Alcune sono antichissime: addirittura 2000 anni avanti Cristo.
Nella storia di ogni razza antica ci sono riferimenti a bassorilievi, raffigurazioni, dipinti che risalgono a più di mille anni fa.
Si citano i fenici, gli egizi, il medioevo e non mancano mai ritrovamenti archeologici che testimoniano come l’esistenza di alcune razze sia vecchia quasi quanto l’uomo.
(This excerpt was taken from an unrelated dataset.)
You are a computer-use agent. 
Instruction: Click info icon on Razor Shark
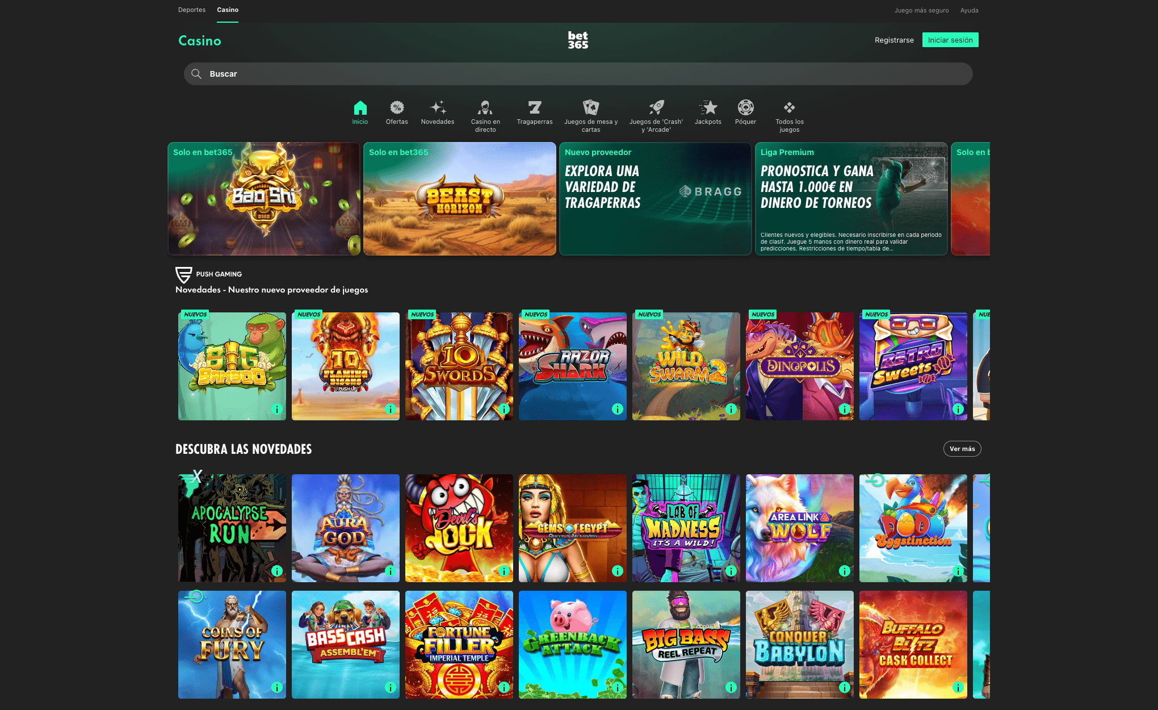pyautogui.click(x=618, y=409)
In realtà, l’attribuzione di queste prove a determinate razze è fatta con metodi che non si confanno alla definizione moderna di “razza”. Quando si definiscono i cani del passato come appartenenti a una determinata razza lo si fa solo in base alla loro somiglianza con cani tuttora esistenti. Al giorno d’oggi però, nella maggior parte dei casi, la seppur buona corrispondenza con uno standard registrato non è più un elemento sufficiente per convalidare l’appartenenza di un cane a una razza.
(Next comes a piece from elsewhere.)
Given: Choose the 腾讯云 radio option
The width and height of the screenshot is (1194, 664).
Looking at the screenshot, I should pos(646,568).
Oggi l’elemento determinante che stabilisce senza ombra di dubbio se un cane è di razza oppure no è il possesso del pedigree, ovvero un documento rilasciato da un ente riconosciuto che prova l’appartenenza alla razza di tutti gli antenati per un certo numero di generazioni.
La vera età delle razze definite con i criteri di oggi corrisponde quindi al momento in cui sono stati stesi gli standard e si sono aperti i libri genealogici. Indicativamente ciò è avvenuto alla tra la fine dell’ottocento e l’inizio del secolo scorso pressoché per tutte le razze (anche per le più antiche).
La storia di ogni razza, perciò, salvo poche eccezioni, si riconduce a un numero piuttosto limitato di capostipiti, valutati, misurati e approvati da esperti giudici al momento della stesura dello standard.
Nel caso di razze particolarmente diffuse nei paesi occidentali con un certo peso nell’ambito della federazione citologica internazionale, i riproduttori di partenza potevano essere un numero rilevante (che comunque va rapportato alla crescita della razza negli anni seguenti).
Il pastore maremmano abruzzese (per fare un esempio) era un cane diffuso nell’ambiente della pastorizia che aveva sviluppato una buona omogeneità grazie all’isolamento geografico e alla selezione con criteri di lavoro. Non è stato difficile radunare un numero abbastanza consistente di animali a cui assegnare il certificato d’origine.
Ma in molti altri casi la base di partenza fu di pochissimi esemplari, o addirittura una sola coppia di cani. Si pensi per esempio ai cani di origini asiatiche e africane portati dai mercanti e riconosciuti in Europa.
Ci sono linee di sangue che traggono origine da una sola coppia oggetto di scambio tra nobili e regnanti di antichi stati.
In tempi non così lontani, quando in assenza dei moderni mezzi di locomozione spostarsi da uno stato all’altro non era così semplice, recarsi in un’altra città per reperire una monta o cercare un nuovo riproduttore non era cosa da poco nemmeno per le classi più abbienti.
Figurarsi se si era disposti a cambiare continente!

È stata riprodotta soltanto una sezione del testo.